[What is needed] Please retype the data in full and exactly; the pictures are not part of the copy.

(Stored data)
□ □ □ □

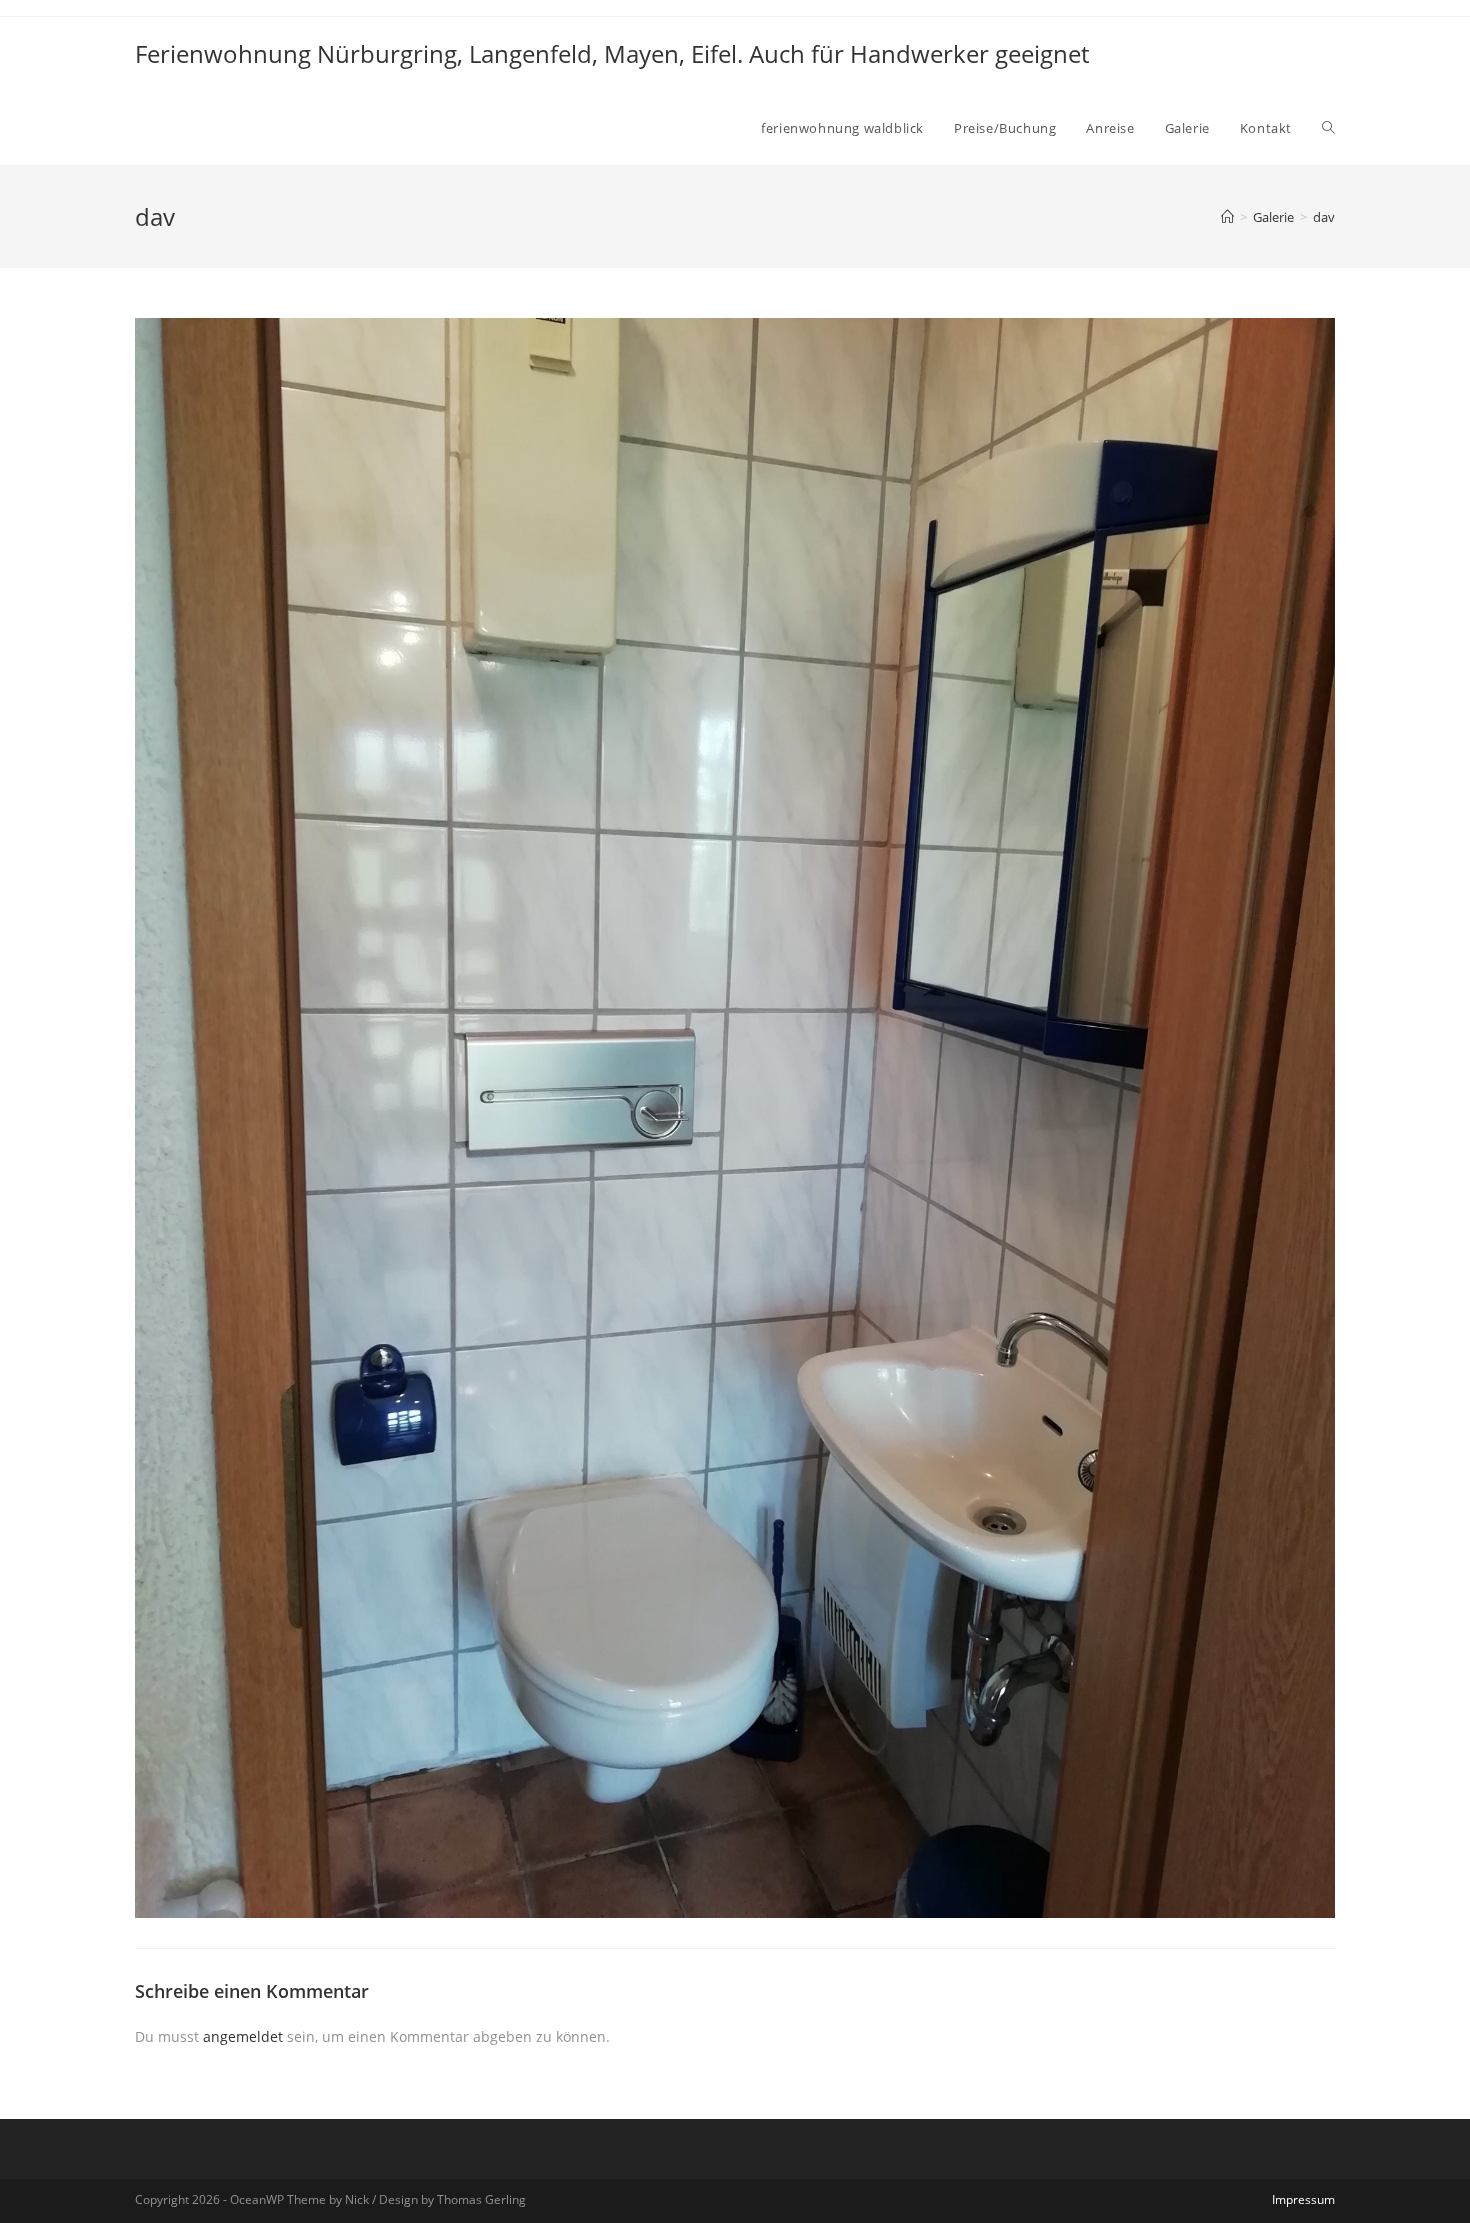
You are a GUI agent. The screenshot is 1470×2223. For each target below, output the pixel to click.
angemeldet (243, 2036)
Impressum (1303, 2199)
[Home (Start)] (1227, 217)
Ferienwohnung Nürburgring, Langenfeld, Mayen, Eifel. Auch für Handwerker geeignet (612, 53)
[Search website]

□ □ □ □

[Your solution]
You are a GUI agent. The screenshot is 1470×2223. For each target below, output the pixel to click.
angemeldet (243, 2036)
Impressum (1303, 2199)
[Home (Start)] (1227, 217)
Ferienwohnung Nürburgring, Langenfeld, Mayen, Eifel. Auch für Handwerker geeignet (612, 53)
[Search website]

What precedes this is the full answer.